### Task directions
The word to look for is "agent". Report every line of the entries below that has it.

[Records from a data collection]
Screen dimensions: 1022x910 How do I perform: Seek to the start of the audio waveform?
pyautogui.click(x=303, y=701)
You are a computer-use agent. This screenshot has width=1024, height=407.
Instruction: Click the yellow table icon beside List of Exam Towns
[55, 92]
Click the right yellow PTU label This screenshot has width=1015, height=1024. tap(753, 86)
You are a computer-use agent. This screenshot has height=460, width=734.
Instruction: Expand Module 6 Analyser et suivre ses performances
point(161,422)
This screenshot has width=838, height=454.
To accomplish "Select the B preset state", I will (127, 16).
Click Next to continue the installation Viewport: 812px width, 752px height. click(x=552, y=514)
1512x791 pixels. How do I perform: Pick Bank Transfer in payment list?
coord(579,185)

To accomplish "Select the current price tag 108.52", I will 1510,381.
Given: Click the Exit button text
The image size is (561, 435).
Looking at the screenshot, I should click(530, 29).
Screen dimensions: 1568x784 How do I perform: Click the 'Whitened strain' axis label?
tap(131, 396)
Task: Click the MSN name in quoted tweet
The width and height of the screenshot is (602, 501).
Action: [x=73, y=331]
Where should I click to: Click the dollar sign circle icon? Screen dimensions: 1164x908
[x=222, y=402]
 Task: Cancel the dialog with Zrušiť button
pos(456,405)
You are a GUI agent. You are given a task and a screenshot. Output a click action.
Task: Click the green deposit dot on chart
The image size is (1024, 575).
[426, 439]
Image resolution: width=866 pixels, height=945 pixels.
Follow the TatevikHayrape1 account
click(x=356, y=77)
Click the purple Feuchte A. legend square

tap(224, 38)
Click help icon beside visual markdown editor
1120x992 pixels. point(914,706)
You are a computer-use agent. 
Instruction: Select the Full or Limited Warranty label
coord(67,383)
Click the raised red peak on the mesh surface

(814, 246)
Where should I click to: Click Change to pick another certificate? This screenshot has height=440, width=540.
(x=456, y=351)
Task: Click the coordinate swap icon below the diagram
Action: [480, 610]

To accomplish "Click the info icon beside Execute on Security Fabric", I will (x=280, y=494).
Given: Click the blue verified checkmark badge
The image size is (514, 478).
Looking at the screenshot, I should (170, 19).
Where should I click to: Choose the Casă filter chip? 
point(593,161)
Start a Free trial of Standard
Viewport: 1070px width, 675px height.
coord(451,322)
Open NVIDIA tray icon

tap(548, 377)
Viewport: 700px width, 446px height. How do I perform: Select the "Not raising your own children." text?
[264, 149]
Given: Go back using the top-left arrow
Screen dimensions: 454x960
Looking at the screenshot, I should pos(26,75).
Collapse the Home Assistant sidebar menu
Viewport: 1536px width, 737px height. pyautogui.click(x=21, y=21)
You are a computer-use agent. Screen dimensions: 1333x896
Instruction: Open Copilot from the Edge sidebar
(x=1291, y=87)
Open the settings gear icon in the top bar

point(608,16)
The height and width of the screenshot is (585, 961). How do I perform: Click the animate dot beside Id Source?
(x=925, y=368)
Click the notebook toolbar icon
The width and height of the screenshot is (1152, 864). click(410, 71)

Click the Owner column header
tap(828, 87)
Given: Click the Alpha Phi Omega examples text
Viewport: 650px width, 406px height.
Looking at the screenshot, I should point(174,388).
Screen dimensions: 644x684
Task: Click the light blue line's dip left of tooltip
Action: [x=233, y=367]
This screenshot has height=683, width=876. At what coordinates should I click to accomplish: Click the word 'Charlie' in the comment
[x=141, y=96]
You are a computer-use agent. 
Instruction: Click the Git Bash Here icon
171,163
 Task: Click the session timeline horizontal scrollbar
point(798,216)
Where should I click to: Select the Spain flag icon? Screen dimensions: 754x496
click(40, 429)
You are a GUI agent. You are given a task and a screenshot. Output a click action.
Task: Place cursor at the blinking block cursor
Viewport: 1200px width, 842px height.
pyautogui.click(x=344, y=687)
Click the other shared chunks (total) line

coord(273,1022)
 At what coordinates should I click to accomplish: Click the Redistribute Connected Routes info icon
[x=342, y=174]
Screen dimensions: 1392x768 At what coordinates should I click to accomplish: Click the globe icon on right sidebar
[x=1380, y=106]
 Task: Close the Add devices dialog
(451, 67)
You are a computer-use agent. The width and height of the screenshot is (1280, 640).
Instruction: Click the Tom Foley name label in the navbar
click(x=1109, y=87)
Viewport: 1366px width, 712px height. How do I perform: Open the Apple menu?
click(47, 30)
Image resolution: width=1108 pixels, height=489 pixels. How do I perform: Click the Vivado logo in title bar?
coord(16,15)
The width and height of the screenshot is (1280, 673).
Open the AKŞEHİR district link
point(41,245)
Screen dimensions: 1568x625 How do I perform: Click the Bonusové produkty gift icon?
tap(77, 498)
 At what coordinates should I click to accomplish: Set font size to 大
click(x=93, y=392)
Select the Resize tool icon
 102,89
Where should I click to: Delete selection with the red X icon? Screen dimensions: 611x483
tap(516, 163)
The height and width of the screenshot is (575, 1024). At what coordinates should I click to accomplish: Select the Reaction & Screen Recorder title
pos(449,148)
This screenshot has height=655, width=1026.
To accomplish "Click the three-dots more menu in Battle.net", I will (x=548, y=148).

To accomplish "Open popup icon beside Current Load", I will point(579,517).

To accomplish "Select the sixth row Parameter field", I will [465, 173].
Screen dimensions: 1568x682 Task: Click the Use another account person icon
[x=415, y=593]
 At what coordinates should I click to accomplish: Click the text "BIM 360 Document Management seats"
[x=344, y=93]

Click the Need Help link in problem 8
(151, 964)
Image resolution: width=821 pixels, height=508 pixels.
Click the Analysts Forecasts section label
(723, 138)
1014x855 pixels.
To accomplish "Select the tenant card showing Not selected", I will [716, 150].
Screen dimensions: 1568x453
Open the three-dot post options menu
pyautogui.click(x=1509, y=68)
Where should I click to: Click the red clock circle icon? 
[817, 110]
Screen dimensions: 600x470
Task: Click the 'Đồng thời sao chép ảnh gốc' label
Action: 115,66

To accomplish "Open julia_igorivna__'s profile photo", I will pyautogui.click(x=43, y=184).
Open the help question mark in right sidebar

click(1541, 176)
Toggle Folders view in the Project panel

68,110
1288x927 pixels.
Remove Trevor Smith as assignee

### Result
You are a computer-use agent. This screenshot has width=1024, height=407.
You are a computer-use agent. This screenshot has height=460, width=734.
You are a GUI agent. You are given a task and a screenshot. Output a click action.
You are a computer-use agent. 
You are a computer-use agent. Screen dimensions: 1333x896
You are a computer-use agent. 
You are a GUI agent. You are given a task and a screenshot. Output a click action.
You are a computer-use agent. The width and height of the screenshot is (1280, 640).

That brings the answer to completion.